Problem to work on: Pull every line holding the word "لعبد" from the data below and copy it.

Information supplied:
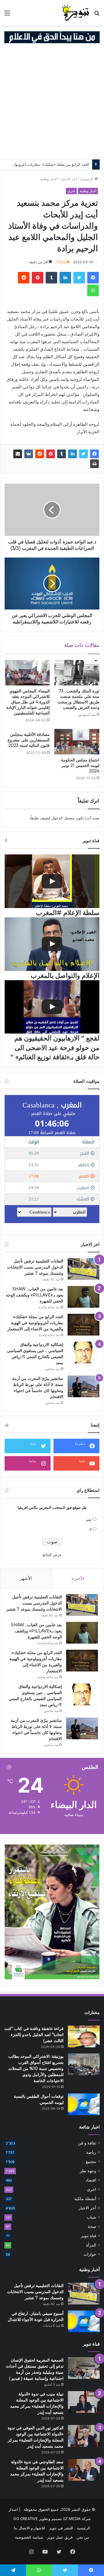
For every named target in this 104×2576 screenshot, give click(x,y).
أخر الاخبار (69, 179)
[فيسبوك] (93, 277)
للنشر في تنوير (61, 2528)
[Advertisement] (52, 104)
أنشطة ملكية (85, 2198)
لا (91, 1529)
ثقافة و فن (87, 2143)
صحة (92, 2226)
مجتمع (91, 2161)
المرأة (91, 2245)
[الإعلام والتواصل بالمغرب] (52, 944)
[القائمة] (7, 14)
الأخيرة (78, 1578)
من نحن (83, 2537)
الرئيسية (87, 179)
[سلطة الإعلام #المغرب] (52, 881)
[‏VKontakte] (28, 454)
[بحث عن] (97, 14)
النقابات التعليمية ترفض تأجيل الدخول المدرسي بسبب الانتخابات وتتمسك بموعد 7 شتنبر (35, 1267)
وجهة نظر (88, 2171)
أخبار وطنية (48, 179)
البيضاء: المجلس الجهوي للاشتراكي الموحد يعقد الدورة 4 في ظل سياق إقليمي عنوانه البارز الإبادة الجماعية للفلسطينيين (28, 702)
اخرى (71, 191)
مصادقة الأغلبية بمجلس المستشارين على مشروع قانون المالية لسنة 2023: (29, 740)
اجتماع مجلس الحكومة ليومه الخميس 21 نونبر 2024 (80, 765)
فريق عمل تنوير (60, 2537)
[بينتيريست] (37, 277)
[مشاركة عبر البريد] (17, 454)
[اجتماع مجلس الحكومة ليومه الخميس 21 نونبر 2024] (76, 741)
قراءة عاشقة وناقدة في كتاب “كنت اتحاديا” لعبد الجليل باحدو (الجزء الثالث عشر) (34, 2034)
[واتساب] (93, 290)
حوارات (89, 2254)
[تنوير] (76, 12)
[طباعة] (94, 463)
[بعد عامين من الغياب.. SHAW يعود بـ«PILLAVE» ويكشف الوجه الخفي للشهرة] (83, 1297)
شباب (91, 2217)
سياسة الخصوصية (29, 2537)
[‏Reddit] (23, 277)
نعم (89, 1519)
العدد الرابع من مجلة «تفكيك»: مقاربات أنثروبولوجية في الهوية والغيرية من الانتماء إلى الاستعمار (35, 1322)
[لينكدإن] (65, 277)
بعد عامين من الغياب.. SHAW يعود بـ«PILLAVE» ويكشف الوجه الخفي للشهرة (34, 1295)
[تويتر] (79, 277)
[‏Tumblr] (51, 277)
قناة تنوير (88, 2235)
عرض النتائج (52, 1554)
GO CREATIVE (25, 2518)
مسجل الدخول (63, 818)
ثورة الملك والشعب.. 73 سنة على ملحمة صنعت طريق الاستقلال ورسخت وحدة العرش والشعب (78, 699)
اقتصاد (91, 2180)
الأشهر (26, 1578)
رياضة (91, 2152)
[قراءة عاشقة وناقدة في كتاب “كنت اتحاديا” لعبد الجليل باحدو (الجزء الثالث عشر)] (84, 2036)
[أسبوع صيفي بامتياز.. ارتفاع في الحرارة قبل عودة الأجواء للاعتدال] (84, 2321)
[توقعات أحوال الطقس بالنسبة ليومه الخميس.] (84, 2104)
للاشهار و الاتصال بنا (29, 2528)
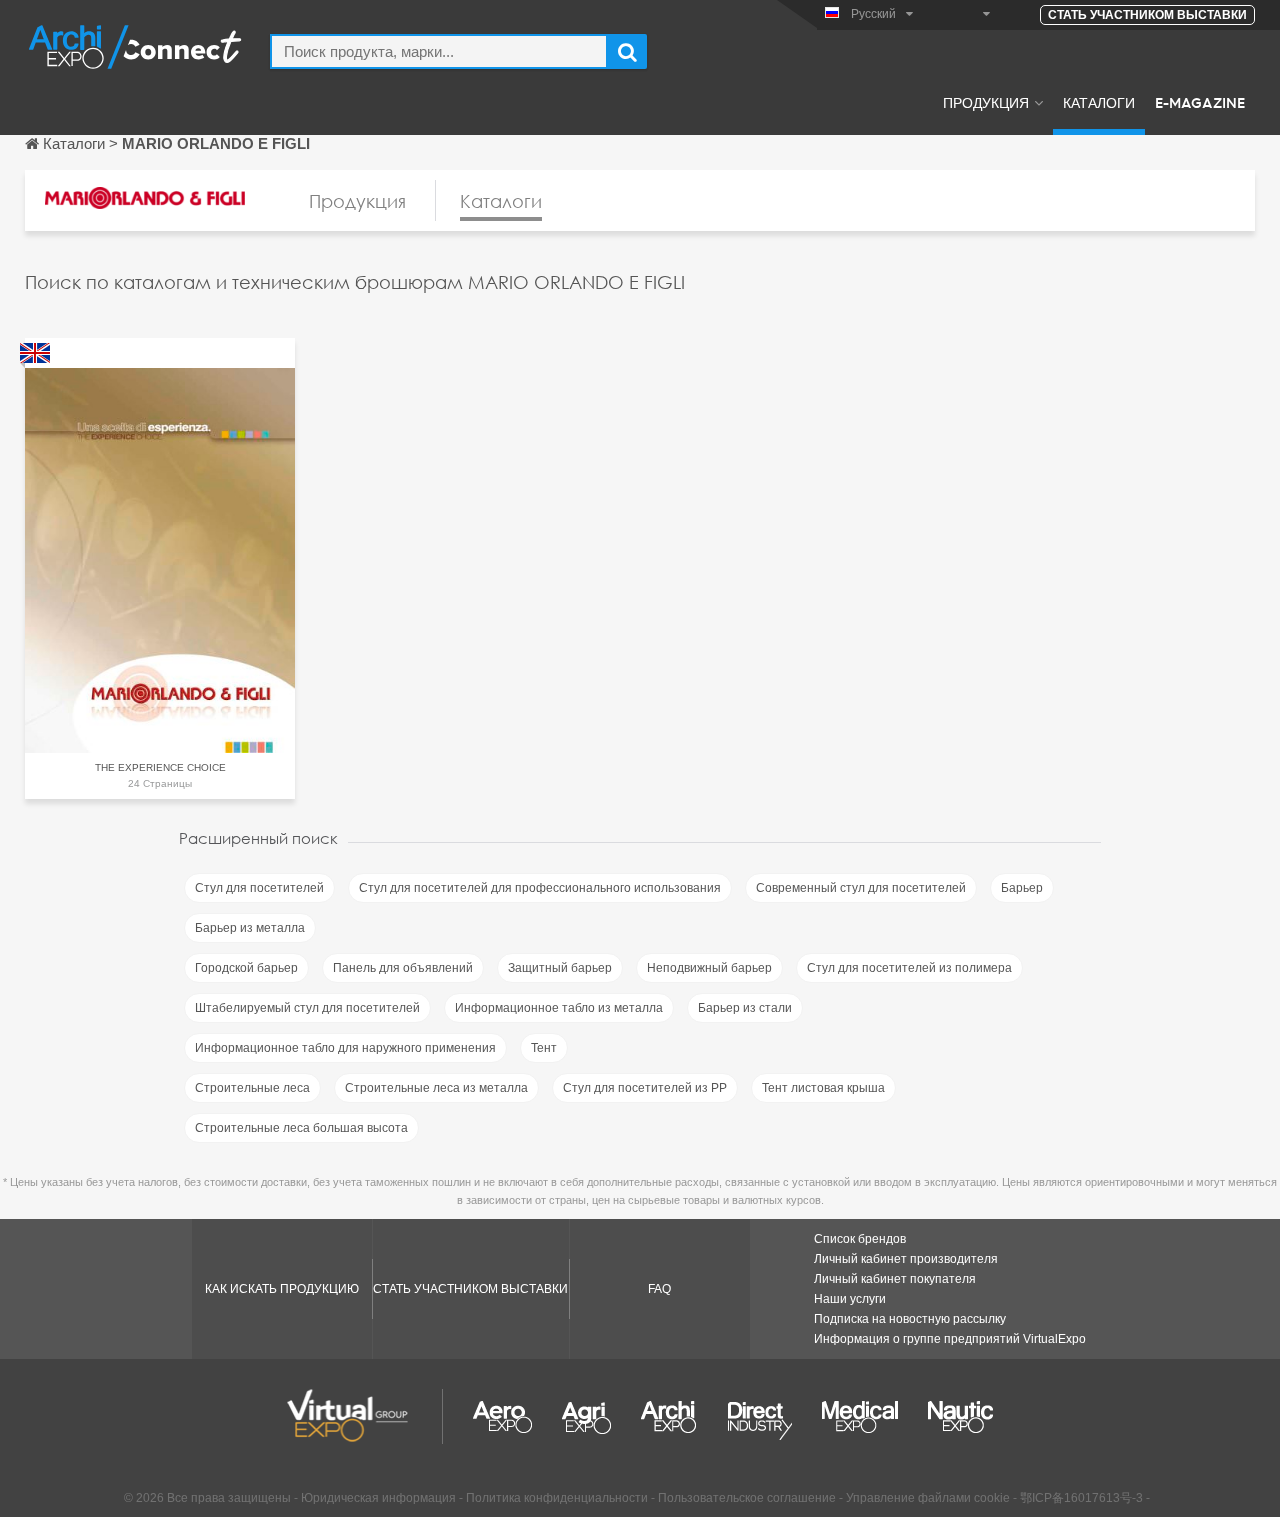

Response:
قراءة عاشقة وناقدة في كتاب “كنت اتحاديا” لعبد الجليل باحدو (الجزء الثالث عشر) (34, 2034)
[قراءة عاشقة وناقدة في كتاب “كنت اتحاديا” لعبد الجليل باحدو (الجزء الثالث عشر)] (84, 2036)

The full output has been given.